The second feature that distinguishes a second-generation SBC is multidimensional scalability. What this means simply is that SBCs must be designed to scale across several independent dimensions in order to effectively handle different kinds of traffic. As SIP sessions become more complex, the SBCs will need to adapt to handle this complexity, whether it’s IPv4-IPv6 interworking, encryption or video transcoding. More to the point, SBCs will need to handle shifting complexity — i.e., the SBC that handles 90 percent SIP-to-H.323 voice sessions today may need to handle 90 percent video-transcoded sessions tomorrow. In short, second-generation SBCs must support multi-party, multi-device, multimedia communications including: presence-based traffic that changes as users move between devices; conversations that are dormant for a day and then suddenly resume; changing form factors for different device displays (iPhone, iPad, laptop, TV); and sessions that use multiple codecs.

In the second-generation SBC, this multidimensional scalability becomes part of the DNA of the SBC. For example, media transcoding can’t be an afterthought, but should be seamlessly integrated into the SBC with embedded digital signal processors. Similarly, there should be dedicated co-processors to handle encryption, so as the need for secure SIP sessions arises, the overall session performance of the SBC doesn’t decline.
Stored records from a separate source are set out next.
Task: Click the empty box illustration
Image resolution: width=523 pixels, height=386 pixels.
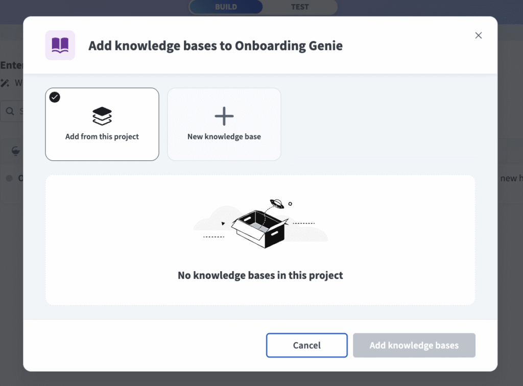Action: (259, 226)
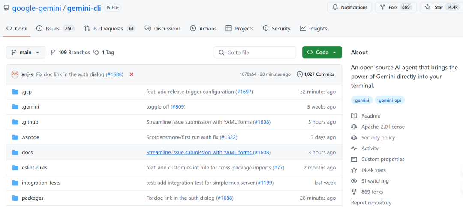Screen dimensions: 463x207
Task: Click the Go to file search field
Action: 255,52
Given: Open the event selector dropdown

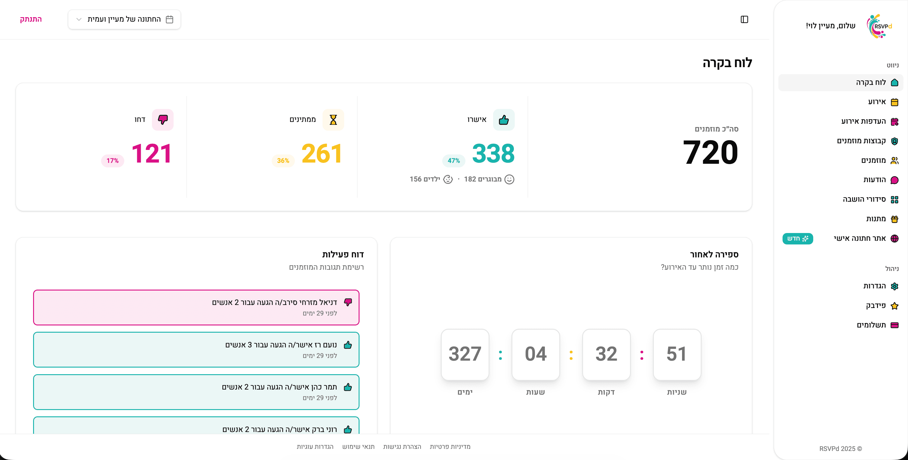Looking at the screenshot, I should pos(124,19).
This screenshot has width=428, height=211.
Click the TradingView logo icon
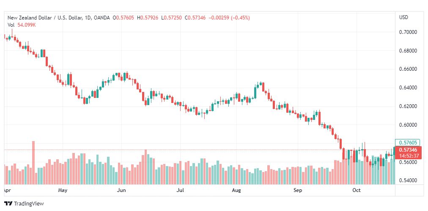tap(8, 204)
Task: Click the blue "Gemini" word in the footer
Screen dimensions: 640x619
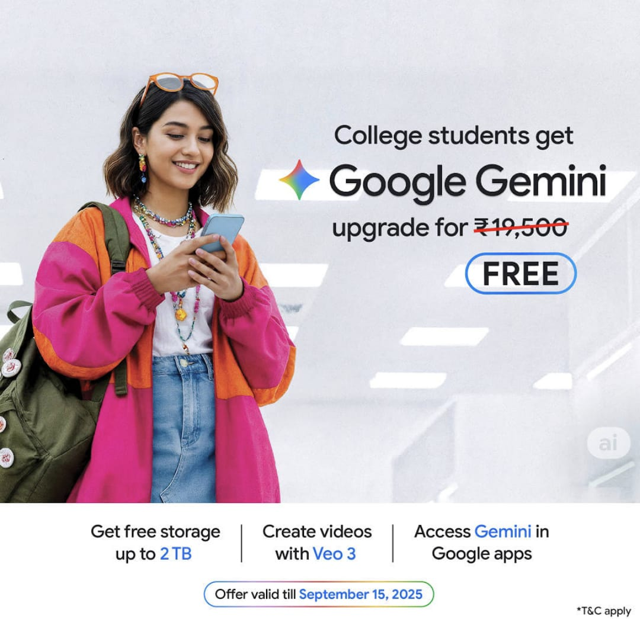Action: pyautogui.click(x=503, y=531)
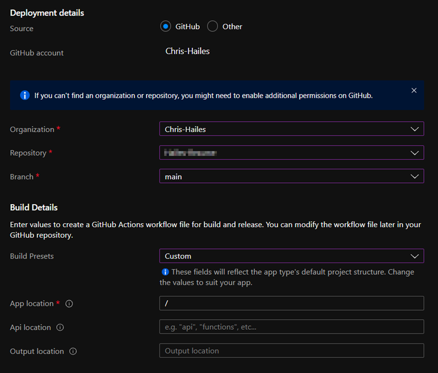Click the Repository dropdown chevron arrow

414,153
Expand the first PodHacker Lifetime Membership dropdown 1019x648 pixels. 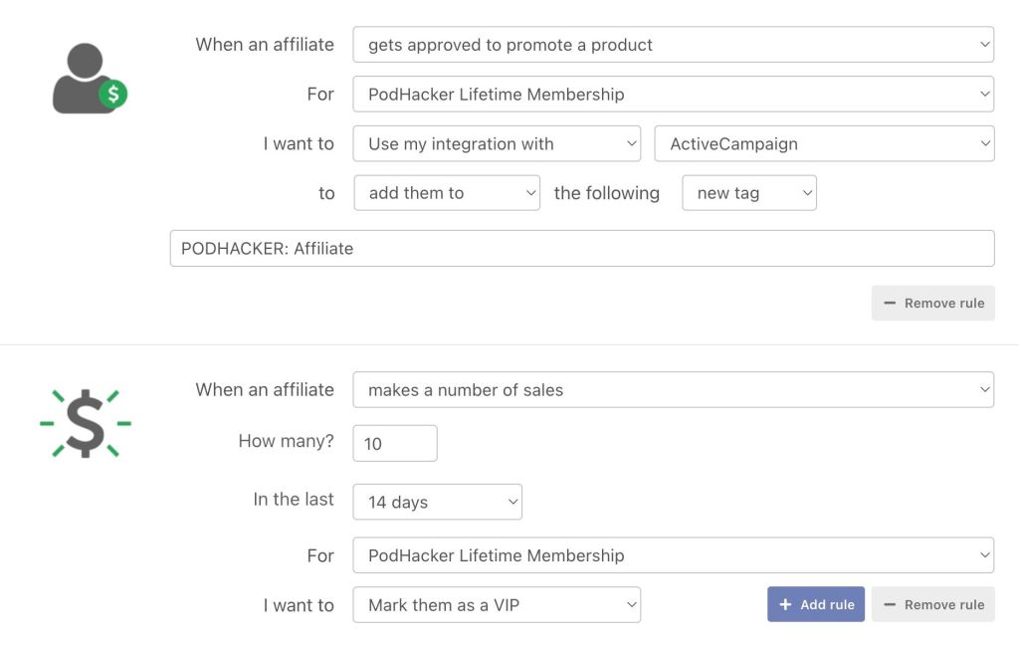click(673, 95)
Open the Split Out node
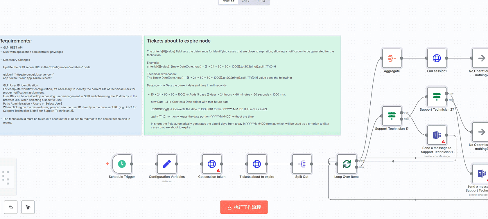 point(302,164)
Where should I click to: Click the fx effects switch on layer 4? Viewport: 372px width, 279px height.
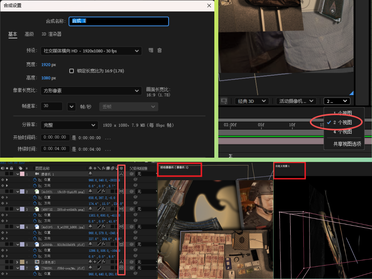tap(104, 227)
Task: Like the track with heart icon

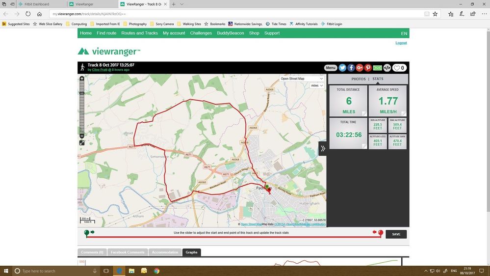Action: (x=400, y=68)

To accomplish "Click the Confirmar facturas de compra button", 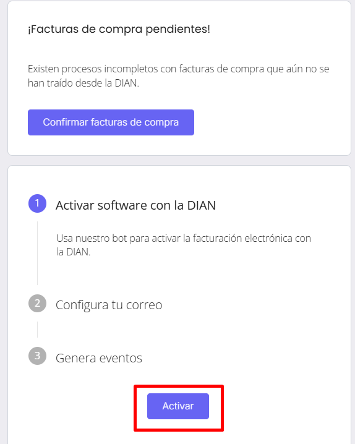I will 111,122.
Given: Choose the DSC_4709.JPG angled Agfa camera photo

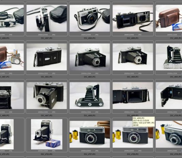Looking at the screenshot, I should [169, 134].
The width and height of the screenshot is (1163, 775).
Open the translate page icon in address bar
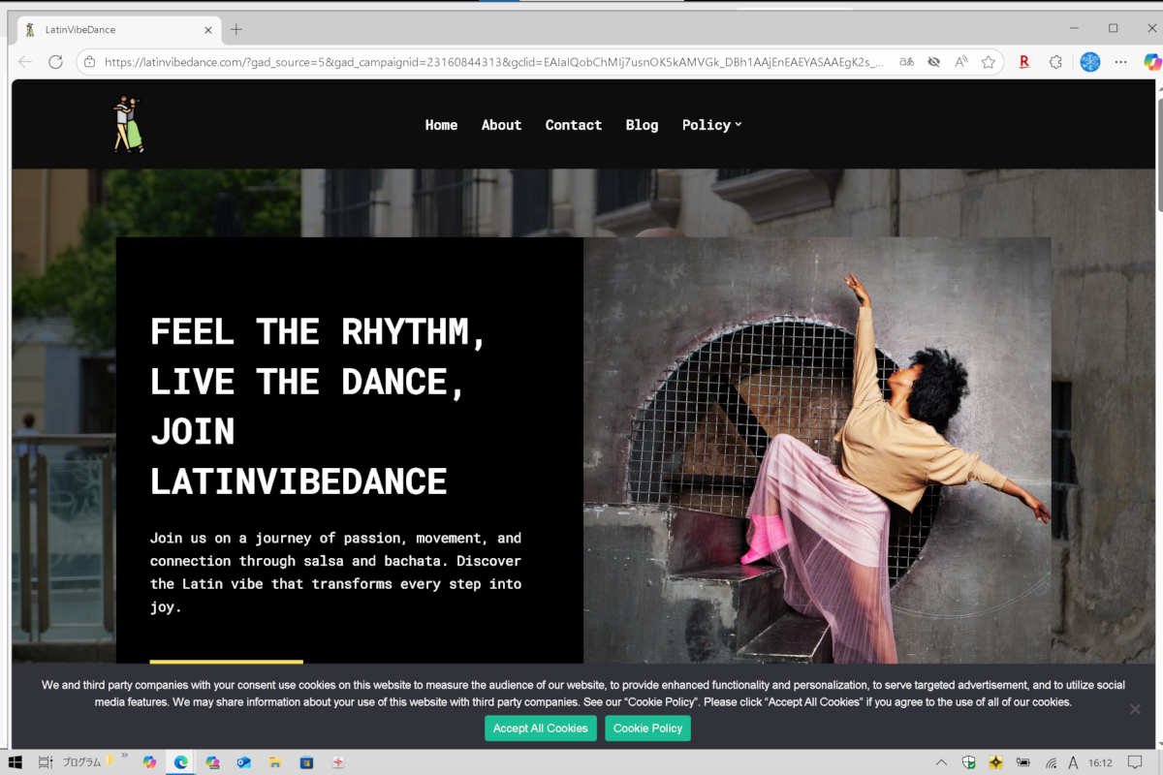tap(906, 62)
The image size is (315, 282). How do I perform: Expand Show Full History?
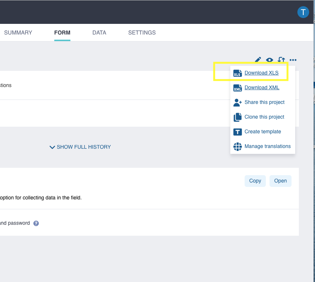tap(80, 147)
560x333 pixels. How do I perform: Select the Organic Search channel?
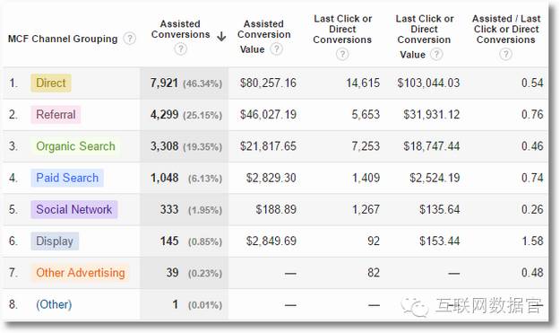coord(76,146)
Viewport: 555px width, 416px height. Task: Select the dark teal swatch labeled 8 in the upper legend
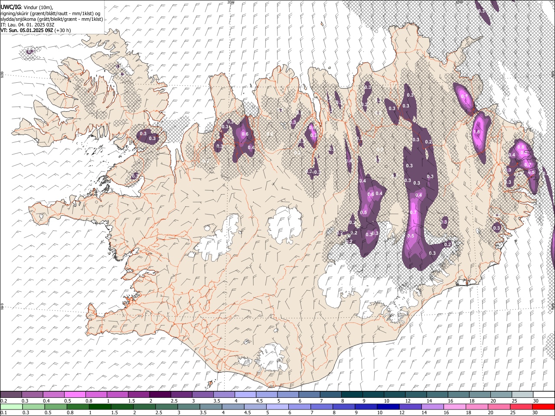point(352,394)
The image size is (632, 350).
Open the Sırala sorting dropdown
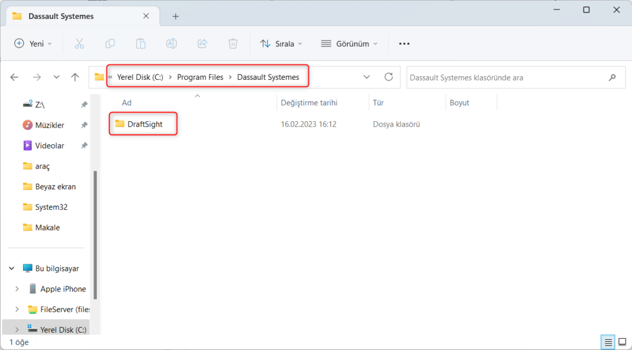pyautogui.click(x=281, y=43)
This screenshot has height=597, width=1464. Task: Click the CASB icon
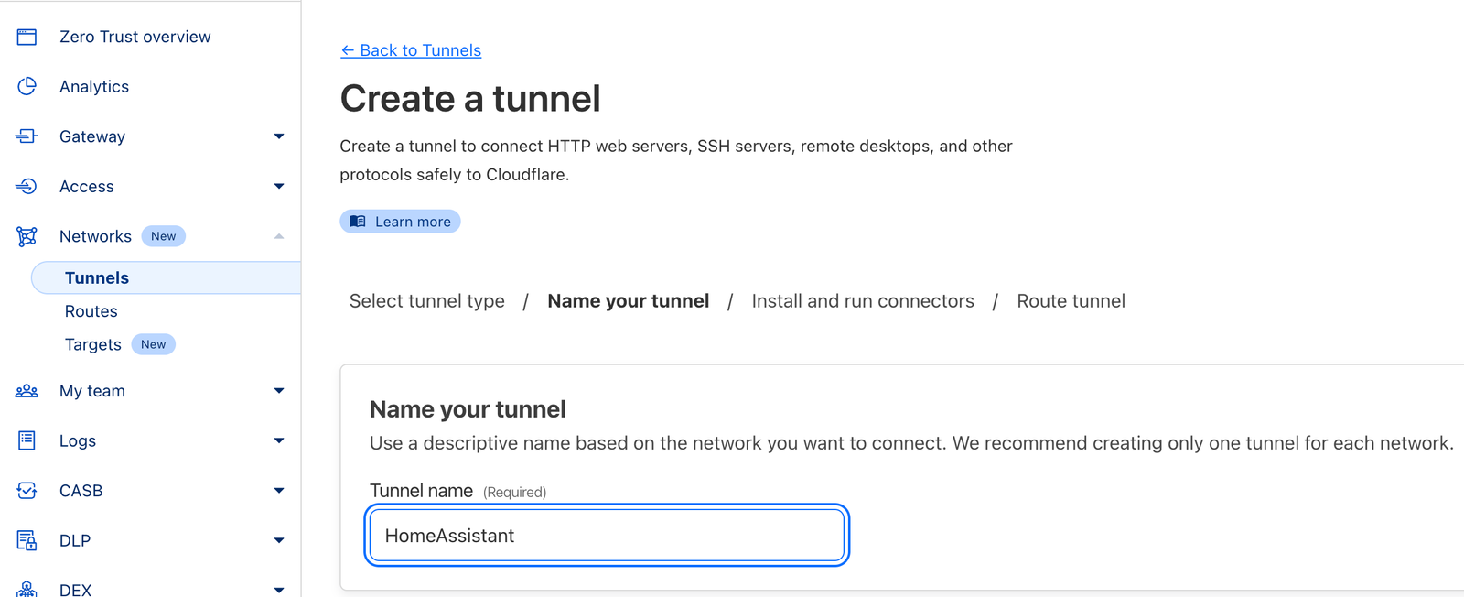tap(27, 490)
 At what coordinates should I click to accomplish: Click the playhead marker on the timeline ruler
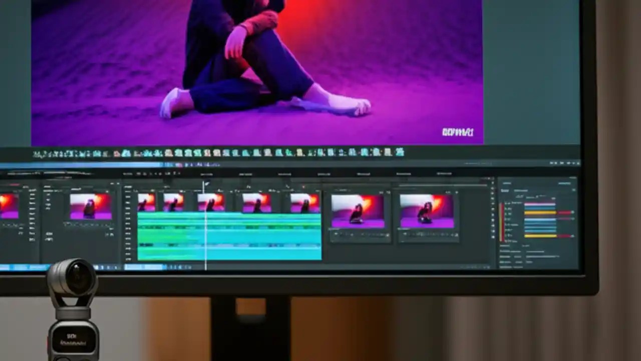206,185
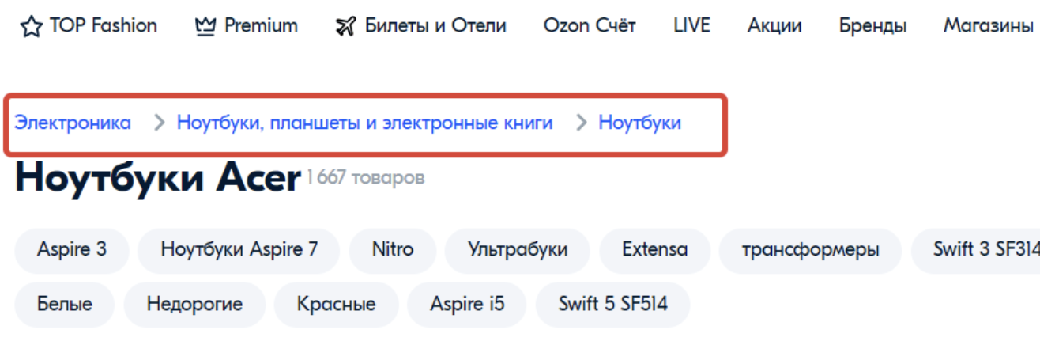Open the Ozon Счёт menu item
Viewport: 1040px width, 345px height.
(590, 26)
And, as the number and types of peering arrangements grow in the network, the SBC should have broad support for a myriad of signaling protocols. These kinds of architectural considerations distinguish an SBC that’s prepared for complexity versus one that assumes simplicity.

Looking Ahead: What’s Next for SBCs?

A natural follow-on question to this discussion is what will the next, next-generation of SBCs look like? In my opinion, the next frontier is to leverage the networked intelligence of the second-generation SBC and create a closed feedback loop in the network where the measurements for the last session help determine the routing for the next. For example, if the last session on trunk group A has higher-than-normal jitter, the centralized policy and routing server can automatically route the next session to a different trunk group based on the peer/subscriber SLA. This kind of networked self-intelligence will be essential if today’s carriers and service providers hope to keep the conversation (and the cash) flowing smoothly into the future.

Aashu Virmani, senior director of marketing at Sonus Networks , is an almost 20-year telecom industry veteran with extensive product and corporate marketing experience.  Prior to Sonus, Virmani served as a director of core network strategy for Motorola and lead marketing for mobile video infrastructure startup Aylus Networks.